A: Roadside sobriety testing occurs when a police officer uses one or more field sobriety tests in order to determine if an individual is intoxicated due to alcohol and/or drugs. Field sobriety testing is most commonly conducted on the side of the road by an officer who has pulled over a driver whom they suspect of driving while intoxicated.

Police officers in California can use a few different types of roadside sobriety tests in order to determine if a driver is under the influence of drugs and/or alcohol. The most common of these tests are breathalyzer tests, mouth swab tests, and the standardized field sobriety test.

Q: What is the standardized field sobriety test? 

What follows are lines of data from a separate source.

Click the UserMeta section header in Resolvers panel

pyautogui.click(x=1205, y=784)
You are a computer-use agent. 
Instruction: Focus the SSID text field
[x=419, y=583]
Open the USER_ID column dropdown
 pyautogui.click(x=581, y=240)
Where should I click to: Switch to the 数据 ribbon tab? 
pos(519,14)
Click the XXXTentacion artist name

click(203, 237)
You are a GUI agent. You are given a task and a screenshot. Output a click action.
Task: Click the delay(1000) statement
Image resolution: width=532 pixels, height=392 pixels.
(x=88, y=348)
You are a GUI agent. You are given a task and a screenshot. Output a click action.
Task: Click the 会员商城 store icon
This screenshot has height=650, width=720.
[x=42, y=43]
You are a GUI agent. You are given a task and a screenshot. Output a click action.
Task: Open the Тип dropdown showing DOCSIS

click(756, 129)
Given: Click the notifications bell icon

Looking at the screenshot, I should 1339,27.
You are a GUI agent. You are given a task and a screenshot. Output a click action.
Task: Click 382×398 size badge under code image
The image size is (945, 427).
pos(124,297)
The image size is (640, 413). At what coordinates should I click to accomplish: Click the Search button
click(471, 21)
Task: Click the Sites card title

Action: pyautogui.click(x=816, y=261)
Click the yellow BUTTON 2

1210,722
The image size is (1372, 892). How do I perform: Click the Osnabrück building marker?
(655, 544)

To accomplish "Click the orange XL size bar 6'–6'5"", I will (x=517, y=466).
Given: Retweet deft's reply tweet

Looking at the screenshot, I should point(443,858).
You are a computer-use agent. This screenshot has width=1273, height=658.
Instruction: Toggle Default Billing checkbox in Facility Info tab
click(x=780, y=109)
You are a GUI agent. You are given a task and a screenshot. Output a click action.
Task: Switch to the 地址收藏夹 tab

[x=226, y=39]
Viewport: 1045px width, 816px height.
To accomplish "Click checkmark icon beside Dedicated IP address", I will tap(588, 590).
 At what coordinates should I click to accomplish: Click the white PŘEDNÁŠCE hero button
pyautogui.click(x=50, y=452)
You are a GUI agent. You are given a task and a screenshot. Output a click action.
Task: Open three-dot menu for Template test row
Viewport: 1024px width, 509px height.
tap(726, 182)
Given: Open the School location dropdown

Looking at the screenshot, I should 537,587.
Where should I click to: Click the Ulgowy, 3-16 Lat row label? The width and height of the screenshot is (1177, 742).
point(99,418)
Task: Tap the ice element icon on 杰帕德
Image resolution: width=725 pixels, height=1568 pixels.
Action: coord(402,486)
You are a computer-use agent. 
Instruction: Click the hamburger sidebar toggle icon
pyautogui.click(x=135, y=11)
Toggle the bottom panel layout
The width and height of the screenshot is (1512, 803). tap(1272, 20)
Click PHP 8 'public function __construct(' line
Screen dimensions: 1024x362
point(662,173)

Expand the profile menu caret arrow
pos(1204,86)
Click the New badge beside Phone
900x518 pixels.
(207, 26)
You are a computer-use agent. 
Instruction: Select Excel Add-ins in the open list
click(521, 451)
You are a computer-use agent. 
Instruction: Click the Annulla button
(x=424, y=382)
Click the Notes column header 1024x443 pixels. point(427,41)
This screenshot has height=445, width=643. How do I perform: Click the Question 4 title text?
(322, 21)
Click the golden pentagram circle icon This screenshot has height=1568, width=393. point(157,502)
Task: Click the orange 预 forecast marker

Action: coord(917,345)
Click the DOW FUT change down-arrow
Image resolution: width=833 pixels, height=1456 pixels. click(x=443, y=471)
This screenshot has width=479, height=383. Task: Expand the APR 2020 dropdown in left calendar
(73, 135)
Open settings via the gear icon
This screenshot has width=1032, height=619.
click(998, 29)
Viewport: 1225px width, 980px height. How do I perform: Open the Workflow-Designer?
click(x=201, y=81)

A: The standardized field sobriety test (SFST) is a set of three roadside tests that were developed in the 1970s and are frequently used today in order to determine whether or not a driver is impaired. These three tests are:

  • (1) The Horizontal Gaze Nystagmus Test: To perform this test the officer holds a small object (usually a pen or flashlight) in front of the driver’s face and then asks him/her to track the movement of the object with their eyes as it is moved horizontally from side to side. A sober individual will be able to smoothly track the object with their eyes, however, an intoxicated individual’s eyes will involuntarily jerk as the stimulus moves from back and forth.
  • (2) The Walk-and-Turn Test: During this test the driver is instructed to take nine steps along a straight line, touching heel-to-toe each step of the way, then he/she must turn around on one foot and walk back along the line in the same manner. This is what is known as a “divided attention” test as the driver is forced to listen to simple instructions while performing simple physical movements. During this test, the officer looks to see if the driver cannot keep their balance, pauses to regain their balance, does not walk heel-to-toe, uses their arms to balance, takes an incorrect number of steps, steps off the line, etc.
  • (3) The One-Leg Stand Test: Here the driver is requested to stand on one foot, hold the other foot approximately six inches off the ground, and count aloud (starting with the number one thousand) until told to stop after 30 seconds. The officer looks to see if the driver sways from side to side, uses their arms to balance, hops, or lets their raised foot touch the ground.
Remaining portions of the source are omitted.